In the last couple of years, Virtual Reality has shifted from an high-tech experimental concept to a product accessible to almost everyone. Oculus Rift and HTC Vive have been commercialized and while they have considerable cost and needs an High Tech PC to Run, the launch of Playstation VR has offered a considerably cheaper option. Producers like Google, LG, Samsung and One Plus have then offered even cheaper mobile based VR, while new “all-in-one” products that don’t even need an external hardware support, like the Sulon Q, are going to be launched in 2016.

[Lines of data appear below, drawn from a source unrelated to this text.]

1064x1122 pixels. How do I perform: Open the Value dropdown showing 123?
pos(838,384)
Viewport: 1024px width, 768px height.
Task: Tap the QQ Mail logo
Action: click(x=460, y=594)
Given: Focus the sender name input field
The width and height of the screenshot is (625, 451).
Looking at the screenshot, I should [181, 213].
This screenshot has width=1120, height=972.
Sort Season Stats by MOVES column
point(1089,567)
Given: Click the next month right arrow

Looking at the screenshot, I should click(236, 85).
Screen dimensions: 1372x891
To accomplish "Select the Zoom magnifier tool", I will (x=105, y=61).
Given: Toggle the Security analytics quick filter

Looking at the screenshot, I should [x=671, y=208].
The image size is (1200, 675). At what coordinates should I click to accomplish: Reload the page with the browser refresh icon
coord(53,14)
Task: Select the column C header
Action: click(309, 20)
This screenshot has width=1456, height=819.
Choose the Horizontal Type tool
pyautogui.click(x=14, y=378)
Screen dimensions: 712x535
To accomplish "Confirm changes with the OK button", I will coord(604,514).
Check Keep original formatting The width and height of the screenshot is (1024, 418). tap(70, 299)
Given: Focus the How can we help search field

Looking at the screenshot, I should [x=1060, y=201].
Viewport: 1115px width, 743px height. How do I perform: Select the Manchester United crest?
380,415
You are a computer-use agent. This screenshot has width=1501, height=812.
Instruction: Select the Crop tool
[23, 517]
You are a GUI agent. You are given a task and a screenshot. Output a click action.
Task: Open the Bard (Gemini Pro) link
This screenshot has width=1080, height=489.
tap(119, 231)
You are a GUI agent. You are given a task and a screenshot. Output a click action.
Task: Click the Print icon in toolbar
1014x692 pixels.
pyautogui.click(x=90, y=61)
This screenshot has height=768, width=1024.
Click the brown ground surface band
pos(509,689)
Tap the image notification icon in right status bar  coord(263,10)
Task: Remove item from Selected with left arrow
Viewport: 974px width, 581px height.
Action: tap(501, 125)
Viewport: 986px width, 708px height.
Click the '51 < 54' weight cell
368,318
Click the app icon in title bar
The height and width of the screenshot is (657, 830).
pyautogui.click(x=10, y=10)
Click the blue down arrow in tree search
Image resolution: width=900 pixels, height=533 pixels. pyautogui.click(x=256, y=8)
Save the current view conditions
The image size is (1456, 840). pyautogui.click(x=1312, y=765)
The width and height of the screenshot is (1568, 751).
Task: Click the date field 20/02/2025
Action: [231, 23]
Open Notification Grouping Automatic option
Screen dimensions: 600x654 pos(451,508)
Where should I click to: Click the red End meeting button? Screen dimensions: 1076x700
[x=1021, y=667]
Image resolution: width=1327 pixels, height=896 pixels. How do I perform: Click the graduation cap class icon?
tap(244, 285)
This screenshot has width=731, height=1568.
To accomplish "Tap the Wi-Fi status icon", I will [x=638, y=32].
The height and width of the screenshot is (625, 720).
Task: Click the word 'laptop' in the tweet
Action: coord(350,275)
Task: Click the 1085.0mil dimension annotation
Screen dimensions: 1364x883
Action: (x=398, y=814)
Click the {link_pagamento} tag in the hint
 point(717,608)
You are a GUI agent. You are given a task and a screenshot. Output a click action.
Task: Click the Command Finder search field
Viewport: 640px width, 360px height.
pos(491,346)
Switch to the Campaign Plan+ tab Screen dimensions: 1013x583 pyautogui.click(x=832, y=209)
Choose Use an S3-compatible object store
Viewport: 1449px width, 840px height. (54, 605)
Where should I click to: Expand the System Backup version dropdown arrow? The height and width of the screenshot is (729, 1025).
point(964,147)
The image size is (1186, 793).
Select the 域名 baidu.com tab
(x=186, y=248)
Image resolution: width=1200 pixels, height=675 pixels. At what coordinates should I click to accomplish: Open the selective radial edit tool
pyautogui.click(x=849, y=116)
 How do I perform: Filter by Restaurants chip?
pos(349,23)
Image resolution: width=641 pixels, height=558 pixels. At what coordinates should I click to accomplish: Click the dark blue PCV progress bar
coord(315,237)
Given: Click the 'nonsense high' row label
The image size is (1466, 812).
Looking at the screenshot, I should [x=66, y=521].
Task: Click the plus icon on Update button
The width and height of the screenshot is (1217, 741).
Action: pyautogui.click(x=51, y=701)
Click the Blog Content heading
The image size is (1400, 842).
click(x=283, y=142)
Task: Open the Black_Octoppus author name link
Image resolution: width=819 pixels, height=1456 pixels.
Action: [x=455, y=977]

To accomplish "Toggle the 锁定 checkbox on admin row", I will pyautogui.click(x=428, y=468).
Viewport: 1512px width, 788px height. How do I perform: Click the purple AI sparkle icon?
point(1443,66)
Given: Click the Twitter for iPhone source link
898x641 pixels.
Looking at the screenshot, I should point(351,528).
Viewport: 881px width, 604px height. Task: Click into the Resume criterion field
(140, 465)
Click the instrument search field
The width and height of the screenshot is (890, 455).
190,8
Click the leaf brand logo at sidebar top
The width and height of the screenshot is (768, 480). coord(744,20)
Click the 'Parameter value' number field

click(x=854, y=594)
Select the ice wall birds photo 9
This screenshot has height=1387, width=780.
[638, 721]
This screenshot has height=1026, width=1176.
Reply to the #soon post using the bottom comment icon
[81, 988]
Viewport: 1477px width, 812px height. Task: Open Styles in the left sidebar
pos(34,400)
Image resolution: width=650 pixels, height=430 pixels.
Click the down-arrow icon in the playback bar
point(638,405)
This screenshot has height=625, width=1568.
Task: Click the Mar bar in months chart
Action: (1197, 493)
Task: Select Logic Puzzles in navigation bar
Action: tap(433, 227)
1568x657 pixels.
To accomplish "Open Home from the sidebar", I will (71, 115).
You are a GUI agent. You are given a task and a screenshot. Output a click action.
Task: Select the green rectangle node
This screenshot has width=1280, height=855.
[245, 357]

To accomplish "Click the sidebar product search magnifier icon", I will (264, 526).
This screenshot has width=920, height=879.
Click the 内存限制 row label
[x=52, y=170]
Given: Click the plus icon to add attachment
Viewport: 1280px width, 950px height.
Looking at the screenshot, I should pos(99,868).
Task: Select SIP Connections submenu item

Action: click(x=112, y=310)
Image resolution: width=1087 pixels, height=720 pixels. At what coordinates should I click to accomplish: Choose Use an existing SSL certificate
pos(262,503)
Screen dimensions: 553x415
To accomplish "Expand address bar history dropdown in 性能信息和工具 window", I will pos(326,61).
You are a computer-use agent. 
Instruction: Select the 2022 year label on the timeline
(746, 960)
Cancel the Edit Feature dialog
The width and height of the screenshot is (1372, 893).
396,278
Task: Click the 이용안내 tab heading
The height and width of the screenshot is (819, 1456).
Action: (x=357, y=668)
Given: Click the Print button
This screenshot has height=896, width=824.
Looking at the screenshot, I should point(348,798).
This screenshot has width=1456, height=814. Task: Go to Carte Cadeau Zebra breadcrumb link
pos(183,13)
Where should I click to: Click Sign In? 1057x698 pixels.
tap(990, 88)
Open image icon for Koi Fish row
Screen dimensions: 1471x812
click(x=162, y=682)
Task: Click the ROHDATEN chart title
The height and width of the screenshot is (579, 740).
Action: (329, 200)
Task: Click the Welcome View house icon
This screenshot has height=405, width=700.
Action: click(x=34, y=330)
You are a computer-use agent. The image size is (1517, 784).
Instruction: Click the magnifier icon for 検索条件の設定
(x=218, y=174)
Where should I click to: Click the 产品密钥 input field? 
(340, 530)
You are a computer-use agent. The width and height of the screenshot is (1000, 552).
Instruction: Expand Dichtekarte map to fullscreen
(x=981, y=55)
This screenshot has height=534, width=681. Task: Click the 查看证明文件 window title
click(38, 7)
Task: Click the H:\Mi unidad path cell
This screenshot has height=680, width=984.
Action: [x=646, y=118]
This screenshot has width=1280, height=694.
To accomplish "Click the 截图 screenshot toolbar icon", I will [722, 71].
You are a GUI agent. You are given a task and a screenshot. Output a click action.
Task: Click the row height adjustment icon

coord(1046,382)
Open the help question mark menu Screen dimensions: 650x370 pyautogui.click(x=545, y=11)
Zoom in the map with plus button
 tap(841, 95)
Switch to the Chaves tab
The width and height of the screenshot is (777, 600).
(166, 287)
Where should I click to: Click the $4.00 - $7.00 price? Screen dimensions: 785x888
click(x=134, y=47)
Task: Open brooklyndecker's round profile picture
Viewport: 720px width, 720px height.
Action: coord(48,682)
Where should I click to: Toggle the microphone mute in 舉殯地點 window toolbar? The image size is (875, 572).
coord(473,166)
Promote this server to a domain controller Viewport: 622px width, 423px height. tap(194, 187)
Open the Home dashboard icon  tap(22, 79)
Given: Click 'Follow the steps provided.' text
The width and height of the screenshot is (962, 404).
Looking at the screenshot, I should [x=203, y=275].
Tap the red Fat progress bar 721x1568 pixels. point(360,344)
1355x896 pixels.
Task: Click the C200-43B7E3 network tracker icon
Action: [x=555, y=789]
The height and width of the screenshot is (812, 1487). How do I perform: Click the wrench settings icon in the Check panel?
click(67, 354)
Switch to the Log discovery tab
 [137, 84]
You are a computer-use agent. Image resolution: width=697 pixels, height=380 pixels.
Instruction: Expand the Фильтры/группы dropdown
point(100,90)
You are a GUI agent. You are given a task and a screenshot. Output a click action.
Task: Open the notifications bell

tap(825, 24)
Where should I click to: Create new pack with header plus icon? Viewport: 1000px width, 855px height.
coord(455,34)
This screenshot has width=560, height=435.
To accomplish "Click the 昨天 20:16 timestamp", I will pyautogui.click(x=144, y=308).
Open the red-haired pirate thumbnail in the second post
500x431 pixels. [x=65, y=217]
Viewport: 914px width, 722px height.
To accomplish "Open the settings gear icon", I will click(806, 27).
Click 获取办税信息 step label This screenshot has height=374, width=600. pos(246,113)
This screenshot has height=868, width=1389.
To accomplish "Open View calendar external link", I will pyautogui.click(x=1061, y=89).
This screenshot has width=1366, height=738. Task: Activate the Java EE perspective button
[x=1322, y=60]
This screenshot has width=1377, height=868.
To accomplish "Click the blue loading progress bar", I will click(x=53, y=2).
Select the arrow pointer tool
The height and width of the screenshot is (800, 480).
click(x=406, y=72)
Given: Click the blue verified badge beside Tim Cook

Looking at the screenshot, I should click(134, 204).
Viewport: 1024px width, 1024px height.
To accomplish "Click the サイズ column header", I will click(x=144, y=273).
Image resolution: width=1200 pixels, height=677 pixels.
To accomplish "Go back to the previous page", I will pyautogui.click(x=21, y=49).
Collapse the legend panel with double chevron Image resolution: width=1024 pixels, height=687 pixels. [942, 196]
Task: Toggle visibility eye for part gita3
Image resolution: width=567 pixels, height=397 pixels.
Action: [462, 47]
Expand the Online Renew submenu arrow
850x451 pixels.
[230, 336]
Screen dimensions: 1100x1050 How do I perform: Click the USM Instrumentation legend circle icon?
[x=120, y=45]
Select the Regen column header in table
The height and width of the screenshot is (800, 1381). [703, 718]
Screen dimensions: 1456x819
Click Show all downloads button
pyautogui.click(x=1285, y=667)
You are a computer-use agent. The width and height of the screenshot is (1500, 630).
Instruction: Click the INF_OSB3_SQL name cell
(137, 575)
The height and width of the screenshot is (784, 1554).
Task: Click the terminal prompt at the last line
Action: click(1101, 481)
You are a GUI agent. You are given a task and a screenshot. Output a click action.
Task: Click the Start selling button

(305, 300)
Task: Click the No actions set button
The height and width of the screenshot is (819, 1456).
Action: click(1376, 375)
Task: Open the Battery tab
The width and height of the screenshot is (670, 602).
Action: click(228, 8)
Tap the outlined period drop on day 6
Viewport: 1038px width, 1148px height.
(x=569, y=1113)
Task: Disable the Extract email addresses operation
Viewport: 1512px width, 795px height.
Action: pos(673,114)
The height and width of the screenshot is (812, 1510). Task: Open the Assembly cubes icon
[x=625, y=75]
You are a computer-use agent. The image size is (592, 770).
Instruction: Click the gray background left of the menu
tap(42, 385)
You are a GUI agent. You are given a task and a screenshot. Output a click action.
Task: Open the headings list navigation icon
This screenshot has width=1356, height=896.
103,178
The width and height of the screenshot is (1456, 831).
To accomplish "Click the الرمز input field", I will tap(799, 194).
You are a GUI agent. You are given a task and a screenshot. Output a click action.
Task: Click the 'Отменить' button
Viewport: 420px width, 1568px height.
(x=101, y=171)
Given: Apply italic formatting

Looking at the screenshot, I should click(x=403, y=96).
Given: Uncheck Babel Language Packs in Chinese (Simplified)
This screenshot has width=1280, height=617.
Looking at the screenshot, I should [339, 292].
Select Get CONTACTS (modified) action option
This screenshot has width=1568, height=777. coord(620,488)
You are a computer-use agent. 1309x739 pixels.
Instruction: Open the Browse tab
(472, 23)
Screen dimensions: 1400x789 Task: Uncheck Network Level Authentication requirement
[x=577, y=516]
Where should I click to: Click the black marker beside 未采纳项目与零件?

In this scenario, the video game industry is moving towards experiences where players will be totally immersed in the game world: in this blog post I am going to talk about the challenges of creating a believable acoustic space in VR experiences, and what has been discovered so far to achieve this result. It isn’t meant to be an exhaustive article, and it couldn’t be. VR audio is an (almost) new field characterized by experimentation and “trial and error” approaches. (Fuesslin et al., 2016; Gumbleton, 2016; Smurdon T., 2015)
Figure 1: Back to dinosaur Island Part 2, Crytek, 2016
A new dimension: 3d audio
Thanks to the combination of head tracking control and Head Related Transfer Functions (HRTF), sounds in VR can be localized specifically, with the possibility of being placed on a new plain: the vertical one (or the z axis). New attention needs to be given to sound placement: while most of the audio related to NPCs, for example, is normally attached to their root, there is now need for more precise positioning: immersion can be broken pretty quick if dialogues are coming from the feet of a character.
Tom Smurdon (audio content lead at Oculus) has also found out that the vertical placement of sounds can influence how the player perceives height and his own weight (2015). Smurdon noticed that putting water sounds in an underwater environment over the head of players was going to make them feel more heavy and viceversa. In an environment where player where on the top of a skyscraper, putting traffic sounds below them helped in giving the feeling of height, reinforcing the visuals.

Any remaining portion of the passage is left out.